(Updates with more Hu comments in paragraphs 3-4)
By Simon Rabinovitch
BEIJING, Dec 18 (Reuters) - China must focus on economic growth and social stability in the face of a global slump, President Hu Jintao said on Thursday, vowing a stronger state role in steering market reforms.
In a speech celebrating 30 years of reform policies that have ushered in a stronger economy and rising expectations at all levels of society, Hu tried to deliver reassurance that government efforts to counter the economic crisis were working.
He also warned the Communist Party not to be complacent, saying its political status as ruling party was not a given, but Hu ruled out embracing Western-style democracy in a sign the Party was not about to hold elections anytime soon.
"We must deeply recognise that the Party's advanced nature and ruling party status are not ... unalterable," Hu said.
Hu also renewed his promise to create a more equal and "harmonious society" as the country frets over rising unemployment and spreading discontent. After five straight years of double-digit growth, China is headed for single-digit expansion this year and a sharper slowdown next year.
Pride of place in Hu's address to ranks of officials in the cavernous Great Hall of the People was the insistent message that growth and Party control came before all else.
"Only development makes hard sense," Hu said more than once, reviving a slogan the late reformist leader Deng Xiaoping used to spur on investment and spending.
"Making economic development the focus is the key to national rejuvenation and it is the fundamental imperative for our Party and our country achieving prosperity and development and enduring peace and stability."
Hu's speech celebrated China's success since 1978, when a Party leadership meeting agreed to focus on economic development after decades of turmoil and isolation under Mao Zedong.
But the keynote address was also a peptalk.
Hu said China had "achieved positive results in responding to the international financial crisis" and that the country needed to continue its difficult balance of market reforms and top-down political control.
"We must earnestly implement various measures to further boost domestic demand and promote economic growth, properly address the global financial crisis and other risks from the international economic world and do our best to keep relatively fast and stable growth," Hu said.
China is worried that the thousands of factories shutting or laying off workers, especially along the export-dependent coast, could lead to unrest if the unemployed hit the streets.

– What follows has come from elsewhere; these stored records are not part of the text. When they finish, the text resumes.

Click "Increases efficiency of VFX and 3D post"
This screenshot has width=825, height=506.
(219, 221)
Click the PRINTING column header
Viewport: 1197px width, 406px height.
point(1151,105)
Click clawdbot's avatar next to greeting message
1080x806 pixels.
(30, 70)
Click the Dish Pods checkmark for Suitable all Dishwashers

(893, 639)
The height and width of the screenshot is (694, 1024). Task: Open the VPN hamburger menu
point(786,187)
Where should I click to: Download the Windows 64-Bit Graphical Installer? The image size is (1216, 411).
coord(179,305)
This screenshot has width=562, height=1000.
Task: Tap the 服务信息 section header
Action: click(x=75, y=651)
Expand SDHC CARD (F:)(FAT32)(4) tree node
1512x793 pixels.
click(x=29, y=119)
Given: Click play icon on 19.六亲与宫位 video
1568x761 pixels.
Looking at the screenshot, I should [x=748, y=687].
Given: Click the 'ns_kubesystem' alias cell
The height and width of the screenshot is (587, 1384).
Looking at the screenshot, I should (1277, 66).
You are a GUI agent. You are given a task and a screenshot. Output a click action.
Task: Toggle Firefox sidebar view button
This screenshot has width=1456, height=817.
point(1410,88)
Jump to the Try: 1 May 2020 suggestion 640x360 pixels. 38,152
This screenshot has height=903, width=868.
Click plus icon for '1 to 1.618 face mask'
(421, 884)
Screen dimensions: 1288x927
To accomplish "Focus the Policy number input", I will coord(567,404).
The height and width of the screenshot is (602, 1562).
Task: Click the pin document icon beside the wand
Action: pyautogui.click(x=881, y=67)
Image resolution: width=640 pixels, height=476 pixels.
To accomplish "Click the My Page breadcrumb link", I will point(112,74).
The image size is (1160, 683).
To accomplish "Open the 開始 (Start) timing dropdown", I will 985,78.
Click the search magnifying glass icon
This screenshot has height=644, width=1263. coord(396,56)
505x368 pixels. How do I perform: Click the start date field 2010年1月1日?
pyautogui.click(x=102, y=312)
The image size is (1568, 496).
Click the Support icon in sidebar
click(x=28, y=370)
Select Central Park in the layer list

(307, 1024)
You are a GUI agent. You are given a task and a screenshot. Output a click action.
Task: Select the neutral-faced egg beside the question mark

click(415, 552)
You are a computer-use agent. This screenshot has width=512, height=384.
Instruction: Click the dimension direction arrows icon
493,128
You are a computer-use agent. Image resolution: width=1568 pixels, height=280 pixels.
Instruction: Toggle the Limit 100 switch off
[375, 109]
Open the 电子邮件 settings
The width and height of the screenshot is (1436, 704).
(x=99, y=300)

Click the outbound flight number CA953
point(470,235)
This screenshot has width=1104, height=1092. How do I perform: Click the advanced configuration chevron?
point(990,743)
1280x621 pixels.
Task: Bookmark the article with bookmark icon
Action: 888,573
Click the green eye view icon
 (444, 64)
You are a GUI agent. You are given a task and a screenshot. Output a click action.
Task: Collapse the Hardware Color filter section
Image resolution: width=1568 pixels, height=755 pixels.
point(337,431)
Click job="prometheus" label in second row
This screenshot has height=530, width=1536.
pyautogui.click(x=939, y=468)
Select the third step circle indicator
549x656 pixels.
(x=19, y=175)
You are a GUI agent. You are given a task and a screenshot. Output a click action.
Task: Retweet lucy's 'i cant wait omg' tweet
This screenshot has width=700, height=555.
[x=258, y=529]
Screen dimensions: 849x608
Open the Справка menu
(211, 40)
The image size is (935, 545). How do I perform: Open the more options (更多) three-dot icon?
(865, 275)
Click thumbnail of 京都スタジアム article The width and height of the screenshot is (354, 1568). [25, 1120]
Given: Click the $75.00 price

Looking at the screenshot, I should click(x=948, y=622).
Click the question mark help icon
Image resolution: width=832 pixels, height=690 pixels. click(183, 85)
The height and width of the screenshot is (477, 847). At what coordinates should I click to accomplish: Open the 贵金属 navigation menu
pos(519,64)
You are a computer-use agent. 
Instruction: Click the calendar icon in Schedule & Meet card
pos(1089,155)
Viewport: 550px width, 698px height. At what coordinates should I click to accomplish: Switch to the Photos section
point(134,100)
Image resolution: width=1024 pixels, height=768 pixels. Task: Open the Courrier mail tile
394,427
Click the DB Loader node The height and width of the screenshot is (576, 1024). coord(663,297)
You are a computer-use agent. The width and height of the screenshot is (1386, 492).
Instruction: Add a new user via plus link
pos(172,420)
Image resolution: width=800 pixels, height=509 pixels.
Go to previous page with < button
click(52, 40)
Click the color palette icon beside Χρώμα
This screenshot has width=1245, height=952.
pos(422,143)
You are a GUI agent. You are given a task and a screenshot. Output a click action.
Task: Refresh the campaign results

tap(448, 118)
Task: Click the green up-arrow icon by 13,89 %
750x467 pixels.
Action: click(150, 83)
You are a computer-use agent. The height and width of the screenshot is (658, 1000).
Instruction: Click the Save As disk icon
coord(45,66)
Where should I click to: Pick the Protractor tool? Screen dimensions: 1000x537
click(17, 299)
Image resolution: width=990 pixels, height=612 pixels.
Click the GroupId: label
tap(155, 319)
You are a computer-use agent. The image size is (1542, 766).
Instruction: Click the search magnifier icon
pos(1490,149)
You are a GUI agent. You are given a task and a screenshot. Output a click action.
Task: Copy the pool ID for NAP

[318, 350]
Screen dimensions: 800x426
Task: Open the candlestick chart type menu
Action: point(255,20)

NO TO WESTERN POLITICAL SYSTEM
While stressing that officials must back market reforms and the private economy, Hu dwelt on the need for greater state control. China must "focus on strengthening and improving the state's macro-economic controls and overcoming certain shortcomings in the market itself", he said.
But Hu also said the country owed three decades of growth to Deng's reforms that tore down the rigid controls of Mao's time, opening the economy to private and foreign investment.
His theme of carefully controlled change under the Communist Party extended to politics, where he said officials must heed the needs of citizens.
"We must draw on the beneficial fruits of humankind's political civilisation, but we will never copy the model of the Western political system," Hu said in a speech loaded with Party slogans and salutes to past leaders.
China is already grappling with a surge in popular discontent, caused by corruption, a growing rich/poor divide, illegal land grabs and other contentious issues.
"We must be clearly aware that development is of overriding importance and stability is our overriding task; if there is no stability, then nothing can be achieved, and what achievements we have made will be lost," he said.
Exports shrank 2.2 percent from their year-earlier level in November, the first monthly fall in many years, underlining the danger of social instability, a primary concern of the Communist leadership.
The country's commerce minister ruled out a currency depreciation as a way of boosting exports, stressing that China would only seek to help its beleaguered exporters in ways that benefited the wider world.
"The renminbi exchange rate should be quite stable, because given our situation, everybody needs stability," Chen Deming told reporters on the sidelines of the anniversary ceremony.
Zhou Xiaochuan, China's central banker, also insisted that China would forge its own path on monetary policy when asked if he felt pressure to reduce interest rates after the U.S. Federal Reserve slashed rates this week to between zero and 0.25 percent.